Sie erwähnten gerade die deutsche Ausprägung der eForms. Was ist Ihnen denn über die Schwerpunktsetzungen bekannt, die Deutschland damit noch über eForms EU hinaus setzen will?

Das lässt sich relativ einfach aus der Vergabestatistikverordnung herleiten. Auch dort sind Themen wie soziale Kriterien, Nachhaltigkeit, Innovation die entscheidenden Schlagworte und das setzt sich mit der deutschen Ausprägung von eForms fort. Insofern ist das eigentlich nichts Neues und deswegen glaube ich auch, dass der Entwurf den Bundesrat ohne Probleme passieren wird.

Die geplanten Änderungen im Kontext eForms greifen natürlich im Oberschwellenbereich. Gleichwohl hat der Bund bereits erklärt, dass eine entsprechende Anforderung im Unterschwellenbereich angestrebt wird, was nicht ohne Zustimmung der Länder möglich ist. Ist Ihnen bekannt, ob es da bereits Anstrengungen oder Bestrebungen gibt?

Das ist mir an der Stelle noch nicht bekannt. Ich denke, das wird ein Brocken sein, an dem man erst mal bohren muss. Ich sehe hier keine Bundeskompetenz, die in die Länder rein regieren kann.

Wenn wir jetzt die Flughöhe etwa erhöhen, dann gibt es ja auch noch die Standardfamilie XEinkauf zu der eForms gehören. Da ist das Ziel, den digitalen Beschaffungsprozess der öffentlichen Hand zu harmonisieren. Können Sie dazu noch ein paar Worte sagen?

Es ist keine grundsätzlich neue Idee, die da geboren worden ist. Das Ziel war immer, die Schwelle für die Unternehmen relativ niedrig zu setzen und den Zugang zu vereinfachen, insbesondere was die Angebotsabgabe angeht. Insofern ist dieser Ansatz, den Beschaffungsprozess insgesamt zu betrachten und sich nicht ausschließlich auf das Thema Vergabe zu fokussieren, deutlich ambitionierter und in der Konsequenz auch für die Vergabestellen in den Ländern und im kommunalen Bereich auch ein riesiger Fortschritt.

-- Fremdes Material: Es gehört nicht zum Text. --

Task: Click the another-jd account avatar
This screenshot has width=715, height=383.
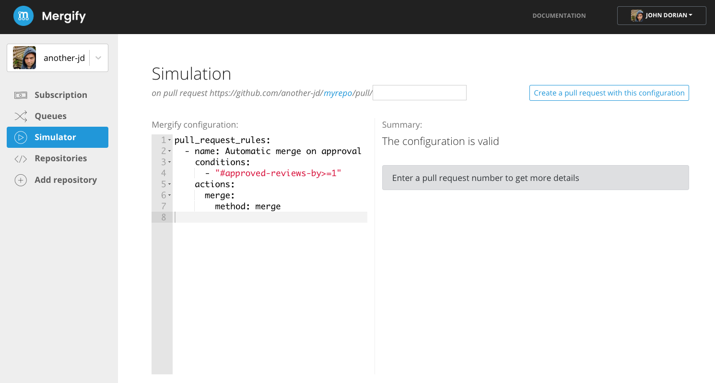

Wenn es ermöglicht wird, über Standards bestimmte Daten von der Formulierung eines Bedarfs über den Einkauf bis zur Zahlbarmachung durchzuschieben, dann ist das ein großer Mehrwert für sämtliche Beteiligten.

Glauben Sie, die Vergabewelt wird nach dem 25. Oktober eine andere sein oder wird es im Wesentlichen so weiterlaufen wie bisher?

Die Vergabepraktiker werden an dem Tag genauso aufstehen, zur Arbeit gehen und diese wieder verlassen, wie sie das vorher auch gemacht haben, weil sie auch weiterhin ein funktionierendes elektronisches System am Arbeitsplatz vorfinden werden. Da wird sich die Welt nicht anders drehen an diesem Tag.

Herr Sand, herzlichen Dank für das interessante Gespräch.